- [Task description]: Each record must be printed exactly as given.

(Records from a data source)
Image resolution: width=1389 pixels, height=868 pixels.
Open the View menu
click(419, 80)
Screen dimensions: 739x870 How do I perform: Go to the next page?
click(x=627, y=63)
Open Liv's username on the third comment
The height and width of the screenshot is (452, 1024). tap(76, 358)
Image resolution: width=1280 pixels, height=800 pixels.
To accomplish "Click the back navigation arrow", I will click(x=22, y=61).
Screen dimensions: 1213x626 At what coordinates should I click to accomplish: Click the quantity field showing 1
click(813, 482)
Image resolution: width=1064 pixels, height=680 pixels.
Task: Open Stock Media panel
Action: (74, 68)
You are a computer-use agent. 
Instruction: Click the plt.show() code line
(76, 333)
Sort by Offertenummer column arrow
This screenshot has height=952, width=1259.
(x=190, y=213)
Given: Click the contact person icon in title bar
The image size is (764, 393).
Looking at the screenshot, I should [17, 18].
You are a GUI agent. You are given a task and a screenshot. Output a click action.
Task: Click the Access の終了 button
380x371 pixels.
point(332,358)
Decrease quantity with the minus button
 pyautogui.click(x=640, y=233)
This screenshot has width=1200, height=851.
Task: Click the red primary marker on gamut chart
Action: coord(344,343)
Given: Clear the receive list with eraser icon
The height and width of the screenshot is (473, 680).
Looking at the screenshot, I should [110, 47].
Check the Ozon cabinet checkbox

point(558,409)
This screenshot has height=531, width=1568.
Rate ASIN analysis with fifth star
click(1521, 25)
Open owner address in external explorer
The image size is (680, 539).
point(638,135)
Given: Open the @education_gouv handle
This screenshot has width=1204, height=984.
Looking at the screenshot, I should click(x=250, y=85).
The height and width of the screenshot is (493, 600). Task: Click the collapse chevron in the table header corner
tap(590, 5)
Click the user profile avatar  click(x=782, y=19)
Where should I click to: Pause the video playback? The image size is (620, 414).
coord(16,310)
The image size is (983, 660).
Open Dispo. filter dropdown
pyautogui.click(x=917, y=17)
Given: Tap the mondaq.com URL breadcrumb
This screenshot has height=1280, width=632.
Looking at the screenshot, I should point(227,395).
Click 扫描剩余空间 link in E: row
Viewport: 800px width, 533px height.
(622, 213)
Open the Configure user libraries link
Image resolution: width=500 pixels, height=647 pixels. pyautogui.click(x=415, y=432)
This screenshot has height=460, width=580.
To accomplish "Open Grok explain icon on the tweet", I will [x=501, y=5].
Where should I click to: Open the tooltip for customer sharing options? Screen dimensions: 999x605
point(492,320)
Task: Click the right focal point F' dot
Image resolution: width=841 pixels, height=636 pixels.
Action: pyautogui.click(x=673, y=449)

- [Answer to the problem]:
Image resolution: width=1389 pixels, height=868 pixels.
Open the View menu
click(419, 80)
Screen dimensions: 739x870 How do I perform: Go to the next page?
click(x=627, y=63)
Open Liv's username on the third comment
The height and width of the screenshot is (452, 1024). tap(76, 358)
Image resolution: width=1280 pixels, height=800 pixels.
To accomplish "Click the back navigation arrow", I will click(x=22, y=61).
Screen dimensions: 1213x626 At what coordinates should I click to accomplish: Click the quantity field showing 1
click(813, 482)
Image resolution: width=1064 pixels, height=680 pixels.
Task: Open Stock Media panel
Action: (74, 68)
You are a computer-use agent. 
Instruction: Click the plt.show() code line
(76, 333)
Sort by Offertenummer column arrow
This screenshot has height=952, width=1259.
(x=190, y=213)
Given: Click the contact person icon in title bar
The image size is (764, 393).
Looking at the screenshot, I should [17, 18].
You are a GUI agent. You are given a task and a screenshot. Output a click action.
Task: Click the Access の終了 button
380x371 pixels.
point(332,358)
Decrease quantity with the minus button
 pyautogui.click(x=640, y=233)
This screenshot has width=1200, height=851.
Task: Click the red primary marker on gamut chart
Action: coord(344,343)
Given: Clear the receive list with eraser icon
The height and width of the screenshot is (473, 680).
Looking at the screenshot, I should [110, 47].
Check the Ozon cabinet checkbox

point(558,409)
This screenshot has height=531, width=1568.
Rate ASIN analysis with fifth star
click(1521, 25)
Open owner address in external explorer
The image size is (680, 539).
point(638,135)
Given: Open the @education_gouv handle
This screenshot has width=1204, height=984.
Looking at the screenshot, I should click(x=250, y=85).
The height and width of the screenshot is (493, 600). Task: Click the collapse chevron in the table header corner
tap(590, 5)
Click the user profile avatar  click(x=782, y=19)
Where should I click to: Pause the video playback? The image size is (620, 414).
coord(16,310)
The image size is (983, 660).
Open Dispo. filter dropdown
pyautogui.click(x=917, y=17)
Given: Tap the mondaq.com URL breadcrumb
This screenshot has height=1280, width=632.
Looking at the screenshot, I should point(227,395).
Click 扫描剩余空间 link in E: row
Viewport: 800px width, 533px height.
(622, 213)
Open the Configure user libraries link
Image resolution: width=500 pixels, height=647 pixels. pyautogui.click(x=415, y=432)
This screenshot has height=460, width=580.
To accomplish "Open Grok explain icon on the tweet", I will [x=501, y=5].
Where should I click to: Open the tooltip for customer sharing options? Screen dimensions: 999x605
point(492,320)
Task: Click the right focal point F' dot
Image resolution: width=841 pixels, height=636 pixels.
Action: pyautogui.click(x=673, y=449)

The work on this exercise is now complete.